The exhibit includes poems and quotes about walking to give you ideas as you arrange the prints to form your own unique walk. A pack of cards is available so you can take your own walk away with you.
Rope as a beginning
I started with the idea of a rope puzzle. A bit corny I know, but you’ve got to start somewhere!
These prints are from a pvc block. There is information about this technique on the blog.
The concept of walking
My idea moved on from rope to footprints and I made some collagraph plates using tile cement to test this out.
The blocks are only 10cm square, and I wasn’t happy with the effect of the messy textures at this scale. I am trying earth colours – a bit dull here to be honest.
Working it out on paper
I like the idea of footprints and that someone is walking a long and winding path. It took a while to get the proportions right and to make sure every tile would join up with the next one along at least one edge.

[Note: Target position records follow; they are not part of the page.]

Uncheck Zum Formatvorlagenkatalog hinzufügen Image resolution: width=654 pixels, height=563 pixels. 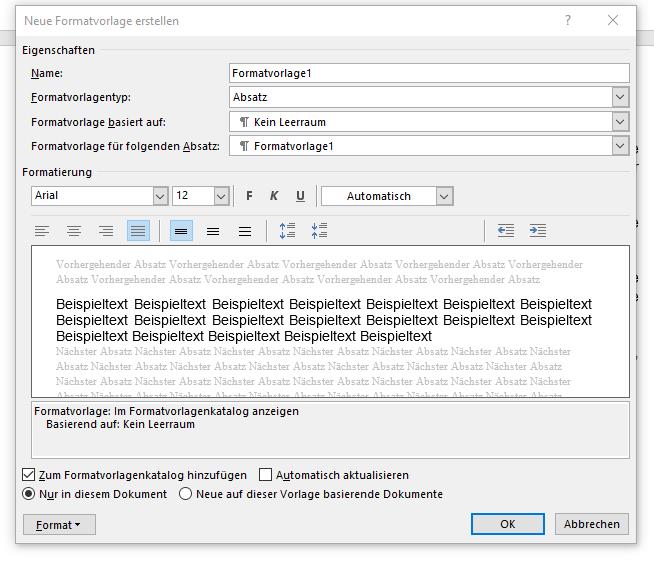click(x=28, y=475)
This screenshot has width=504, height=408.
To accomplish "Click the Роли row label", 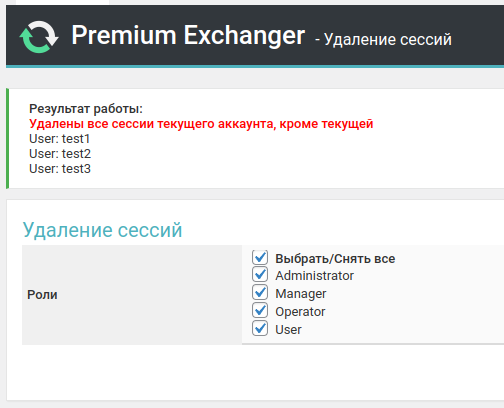I will point(42,295).
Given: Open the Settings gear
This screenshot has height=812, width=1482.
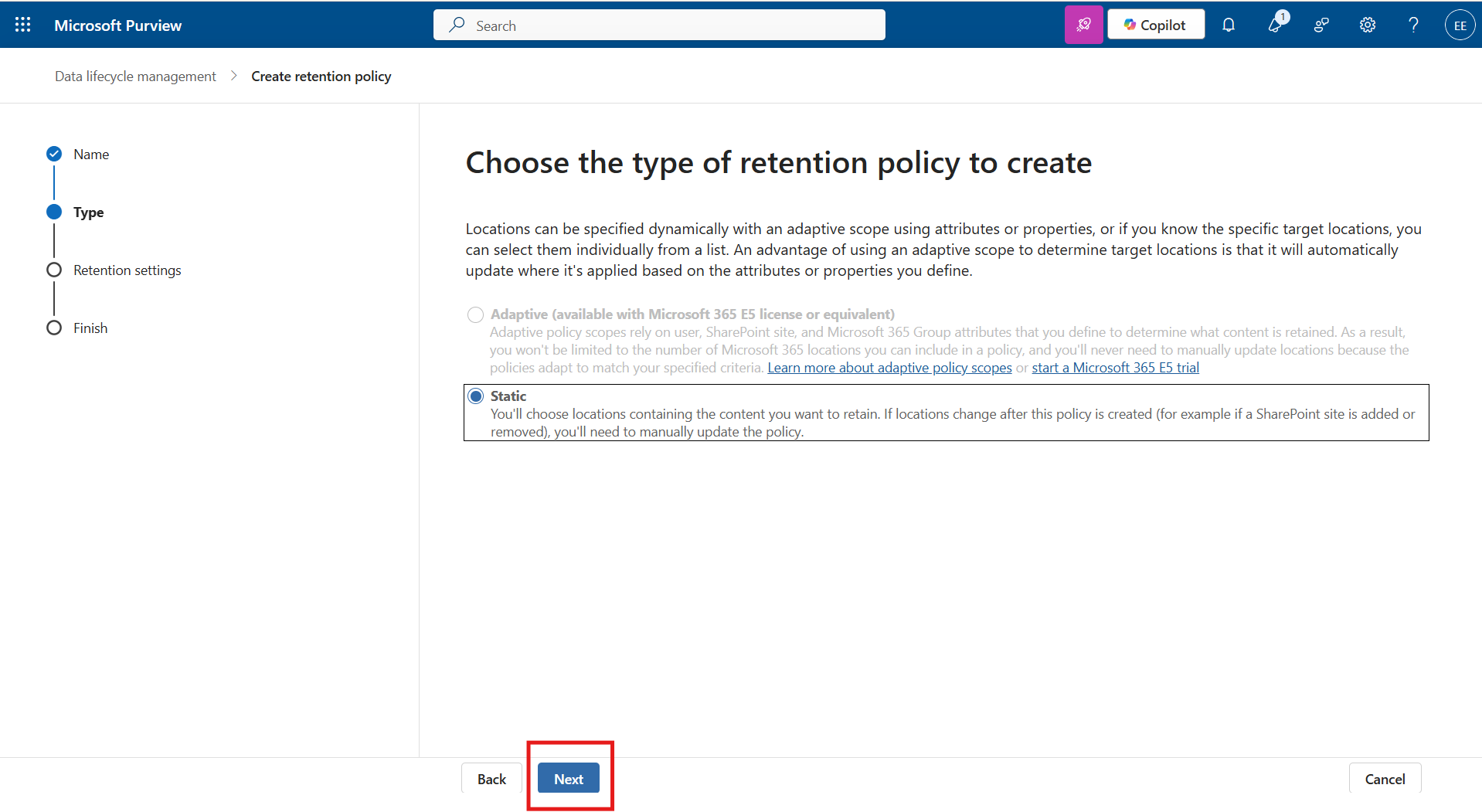Looking at the screenshot, I should click(1367, 25).
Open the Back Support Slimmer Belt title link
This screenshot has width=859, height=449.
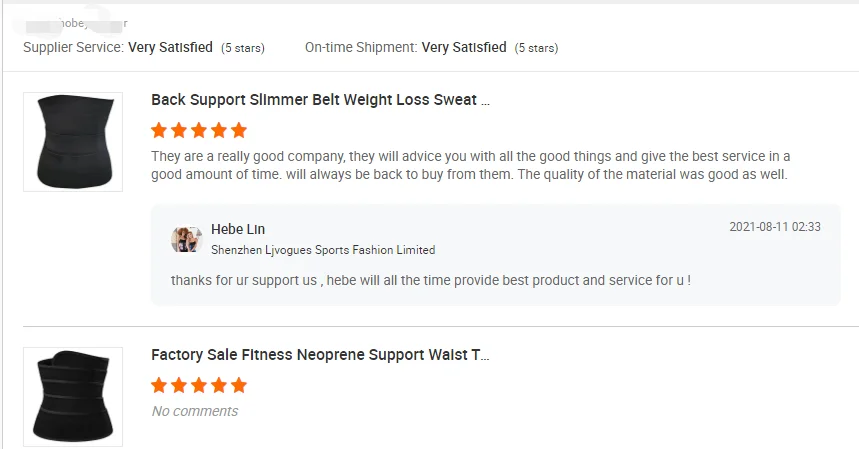[320, 100]
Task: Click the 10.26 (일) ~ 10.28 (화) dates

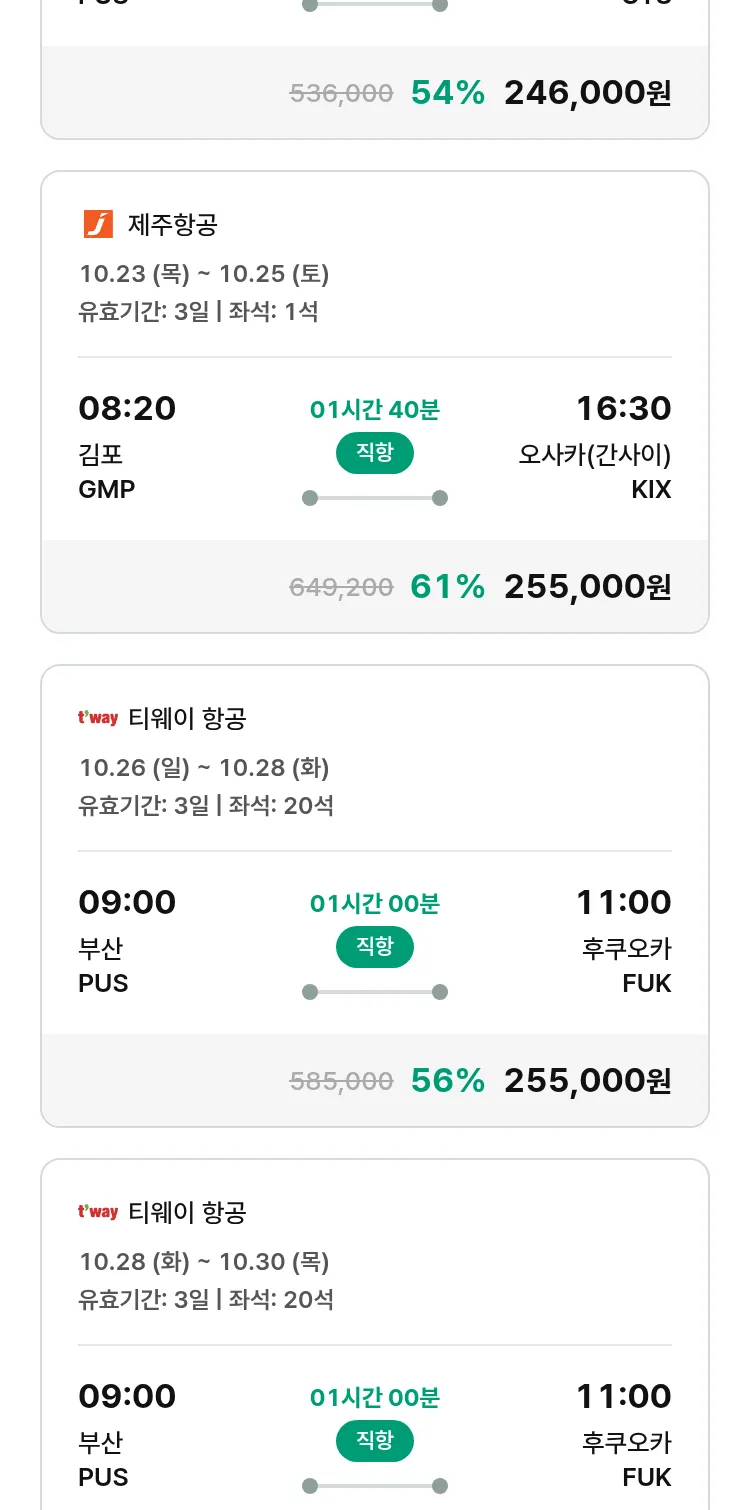Action: coord(204,768)
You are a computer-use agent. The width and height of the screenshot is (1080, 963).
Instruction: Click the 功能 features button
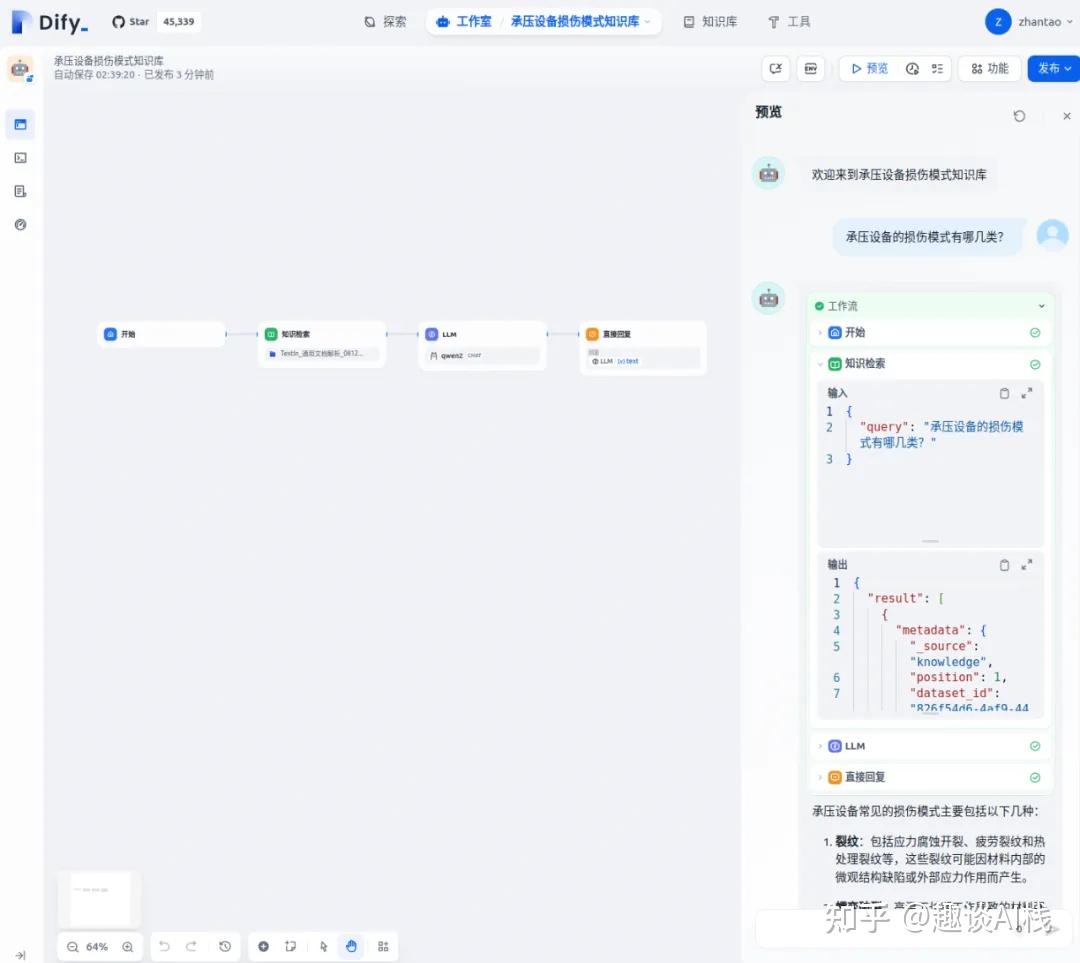point(989,68)
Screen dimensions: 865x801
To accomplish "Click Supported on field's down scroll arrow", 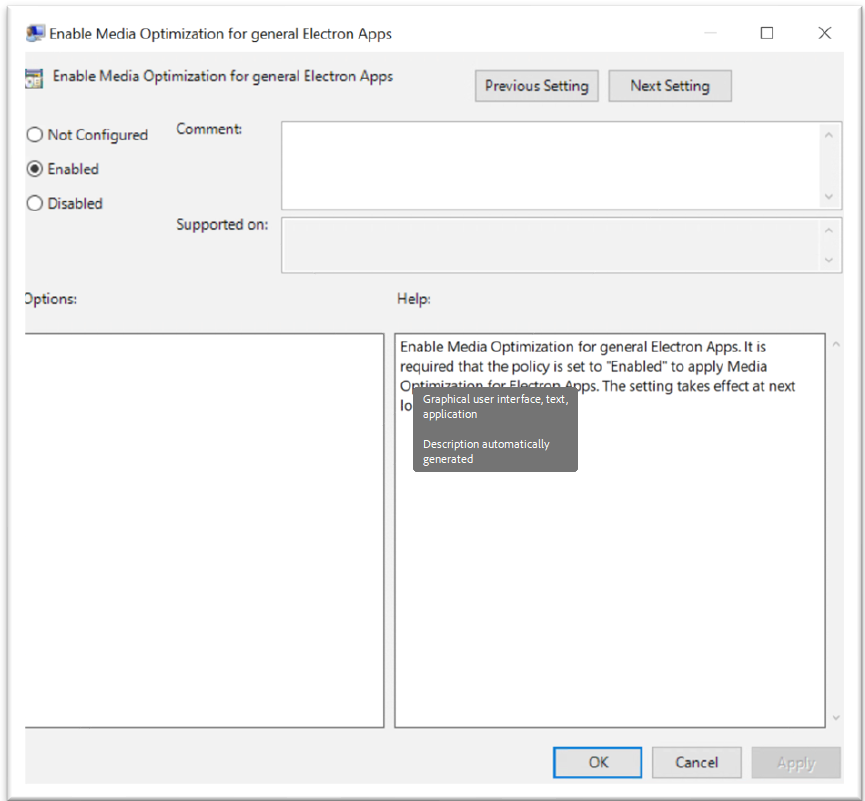I will tap(828, 259).
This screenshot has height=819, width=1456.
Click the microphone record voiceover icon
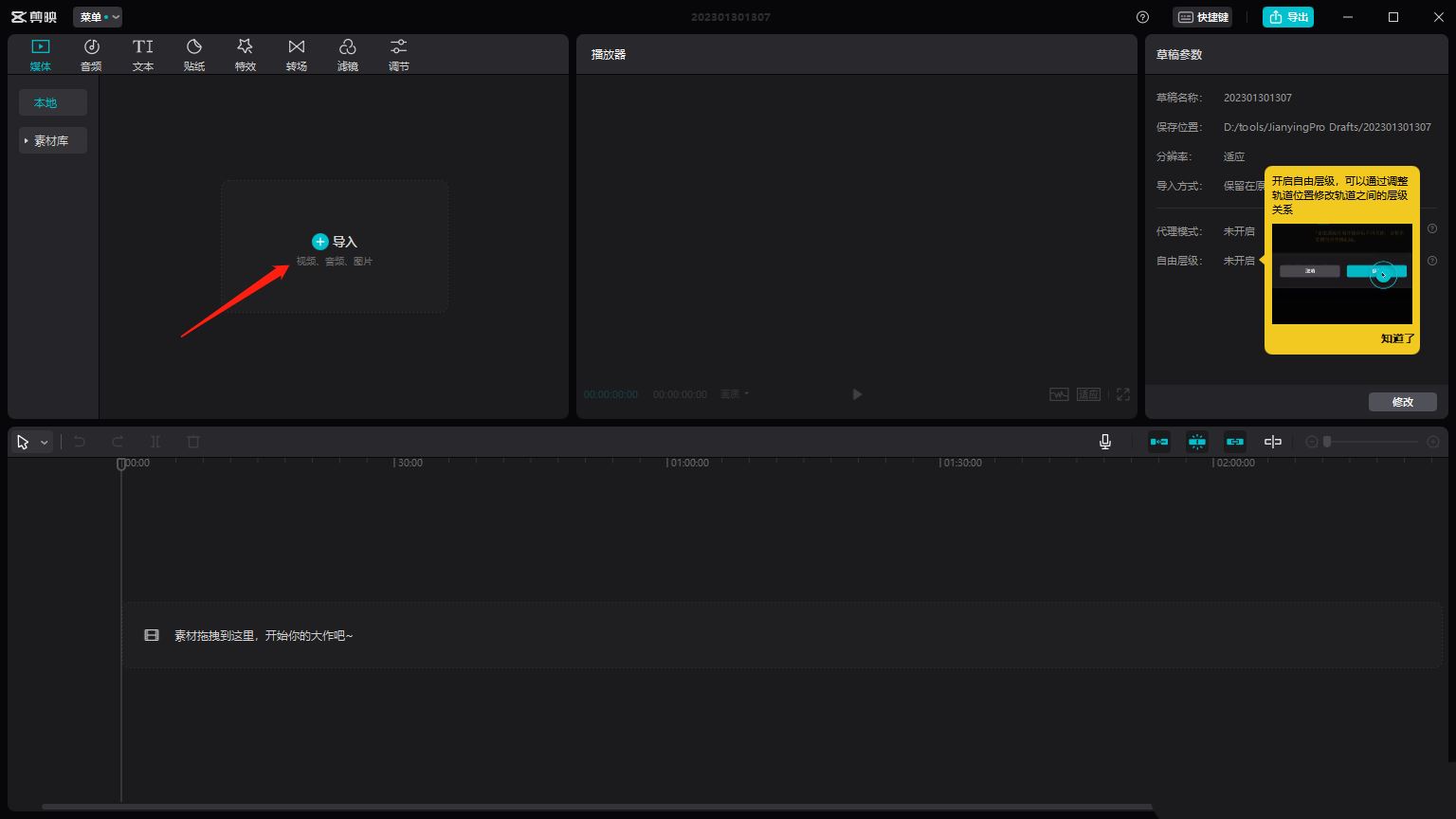[1104, 442]
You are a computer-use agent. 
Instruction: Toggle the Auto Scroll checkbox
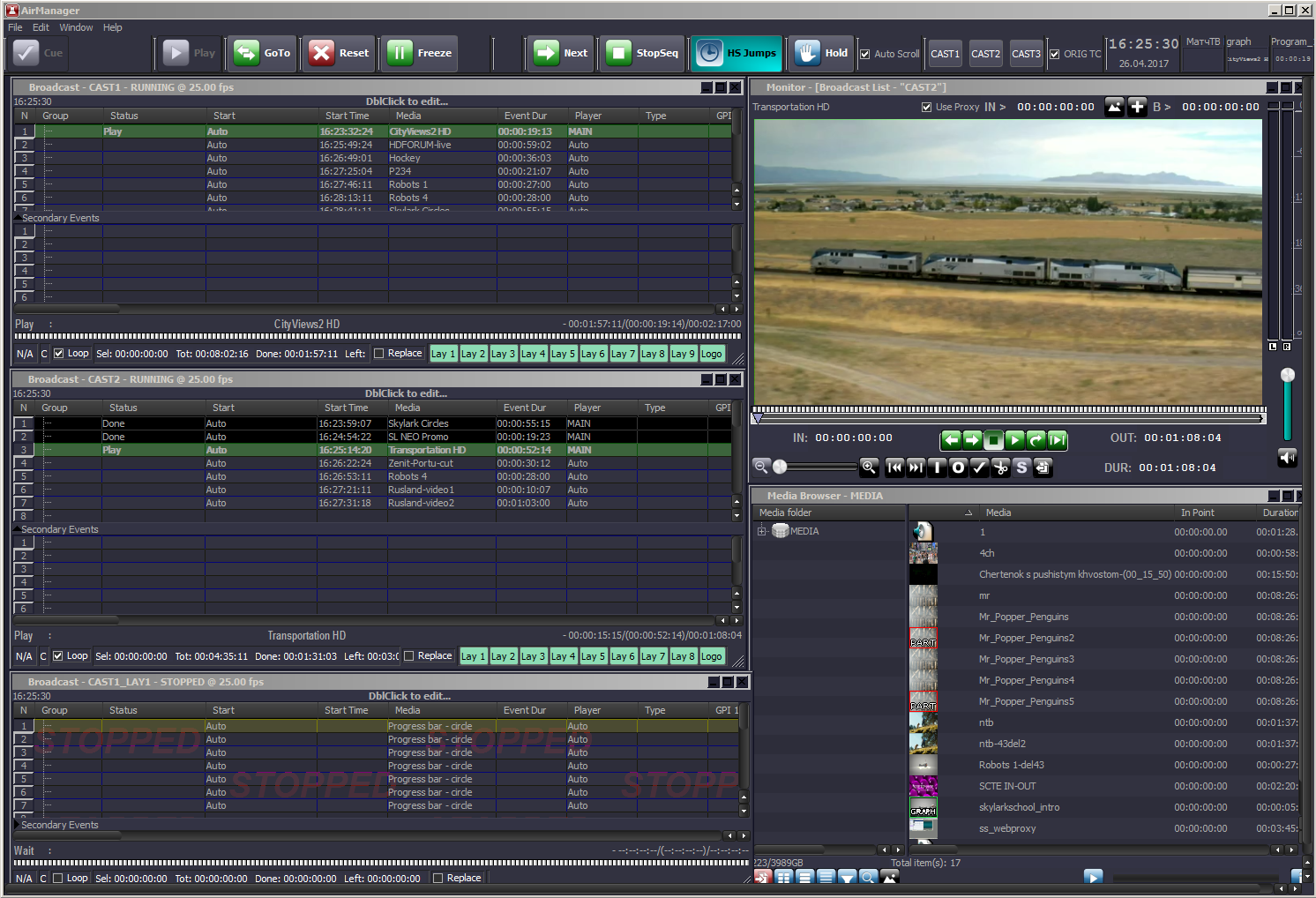[x=865, y=54]
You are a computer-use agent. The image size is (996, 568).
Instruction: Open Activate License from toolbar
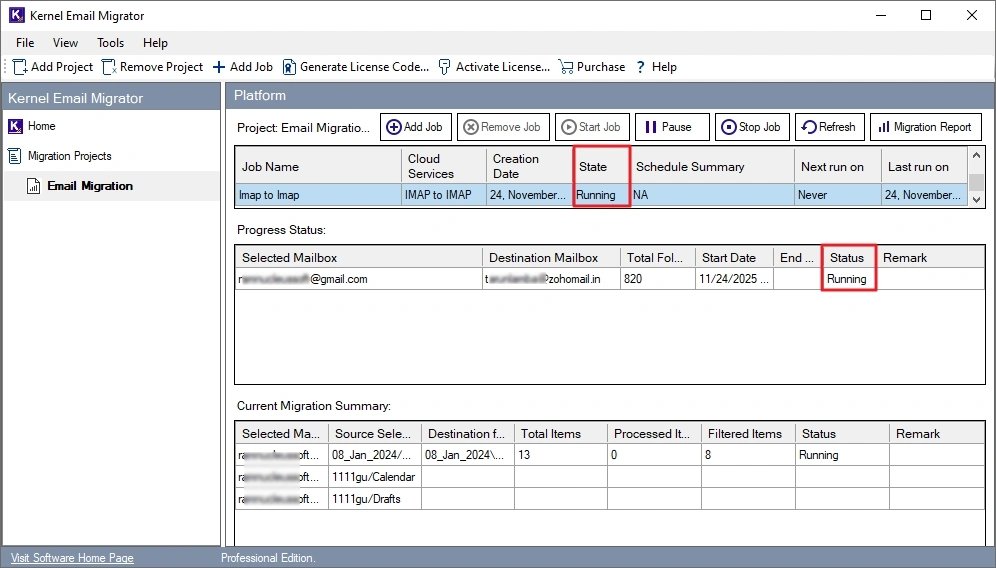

There are only 5 designs but these produce hundreds of different layouts.
Etched lino blocks
Testing out etched lino as a way of producing the printing plates. I think this will work!
The lino was masked with plastic and vaseline, see more about the etched lino technique on the blog.
Printing blocks as art work
The lino blocks absorbed colours and looked beautiful themselves. After a plate has been printed many times it takes on a different quality.
A finished art work
I mounted the etched lino blocks as an artwork for the exhbition at The Ropewalk. It is really hard to part with printing plates as they feel like old friends!
Interactive with sound too
The plywood blocks each contain a little pebble which makes the sound of footsteps when you move the block and turn it round to fit it in with the others.
The blocks and tiles
It is interesting to change from a flat two dimensional plane to explore space in three dimensions. The designs don’t always fit together, there is a bit of puzzling needed to make it all work and avoid dead ends. Spot the blocks in this arrangement that need adjusting!